## Ausgewählter Auszug
=======

Technik. - Vor etwa 40 Jahren sorgten Manganknollen weltweit für Furore. Die blumenkohlartigen Knollen enthalten neben Mangan wertvolle Metalle wie Nickel, Kupfer oder Kobalt. Zwar ist es mittlerweile recht still geworden um den Schatz der Tiefsee, aber ganz verworfen wurde die Idee einer Förderung nie.

Von Dagmar Röhrlich |
    Über Jahrmillionen hinweg sind in der Tiefsee unscheinbare, schwarz-braune Knollen herangewachsen, die wie Kartoffeln im Meeresschlamm stecken: die Manganknollen. Besonders wertvoll sind sie im Zentralpazifik: Dort enthalten sie so viel Kupfer, Nickel oder Kobalt, dass sich ihr Abbau lohnen könnte. Das hoffen jedenfalls die Staaten, die sich dort Claims gesichert haben: Frankreich etwa, Indien, China, Japan oder Russland. Die Lizenz, die Claims zu erforschen, erhielten sie von der UN-Meeresbodenbehörde in Kingston, Jamaika:

    "Seit den 70er Jahren wehrten sich die in der Gruppe 77 organisierten Staaten der Dritten Welt dagegen, dass die Lagerstätten jenseits der nationalen Wirtschaftszonen einfach so von den Industrienationen ausgebeutet werden sollten. Die Bodenschätze in den internationalen Gewässern seien ein Erbe der gesamten Menschheit, und deshalb verwaltet die Internationale Meeresbodenbehörde diese Schätze seit 1994 im Auftrag der UN."

=======

Einträge eines Datensatzes
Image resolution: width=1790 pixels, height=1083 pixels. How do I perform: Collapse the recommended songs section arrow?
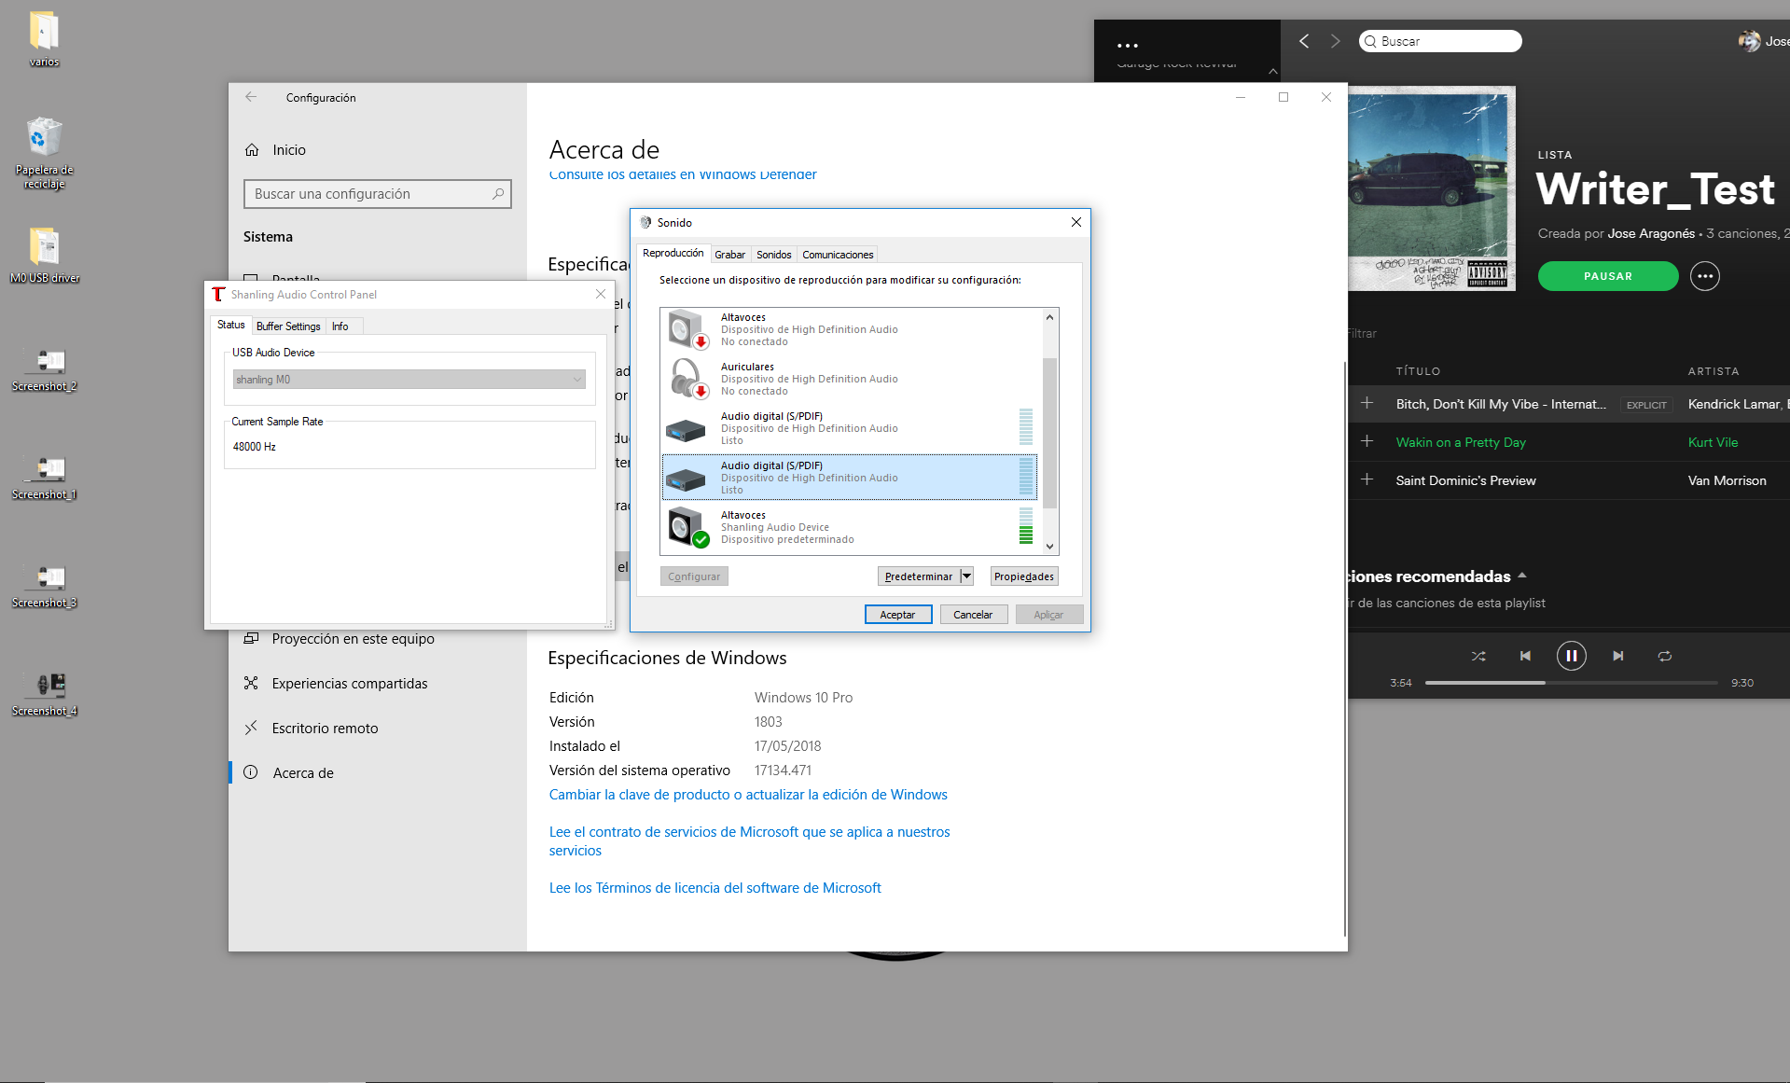1522,576
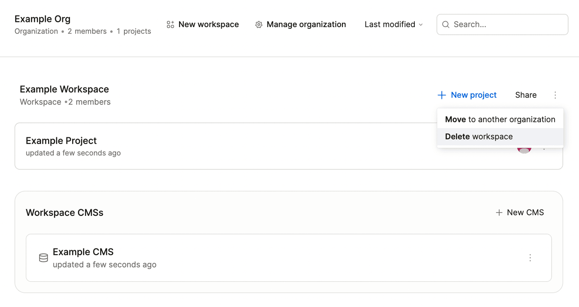Click the plus icon beside New project
579x307 pixels.
pos(442,95)
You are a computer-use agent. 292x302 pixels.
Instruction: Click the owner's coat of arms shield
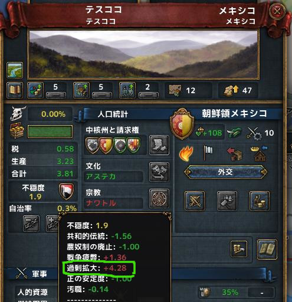tap(182, 124)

=======

## Fragen zum Material
1. Seit welchem Jahr verwaltet die Internationale Meeresbodenbehörde laut dem Auszug über Manganknollen die Bodenschätze in internationalen Gewässern?
2. Gib aus dem Auszug über Manganknollen den Teil wortgetreu wieder, der mit den Worten „Technik. - Vor“ anfängt und mit „einer Förderung nie.“ aufhört.

## Ergebnisse der Aufgaben
1. Seit 1994, im Auftrag der UN.

2.
Technik. - Vor etwa 40 Jahren sorgten Manganknollen weltweit für Furore. Die blumenkohlartigen Knollen enthalten neben Mangan wertvolle Metalle wie Nickel, Kupfer oder Kobalt. Zwar ist es mittlerweile recht still geworden um den Schatz der Tiefsee, aber ganz verworfen wurde die Idee einer Förderung nie.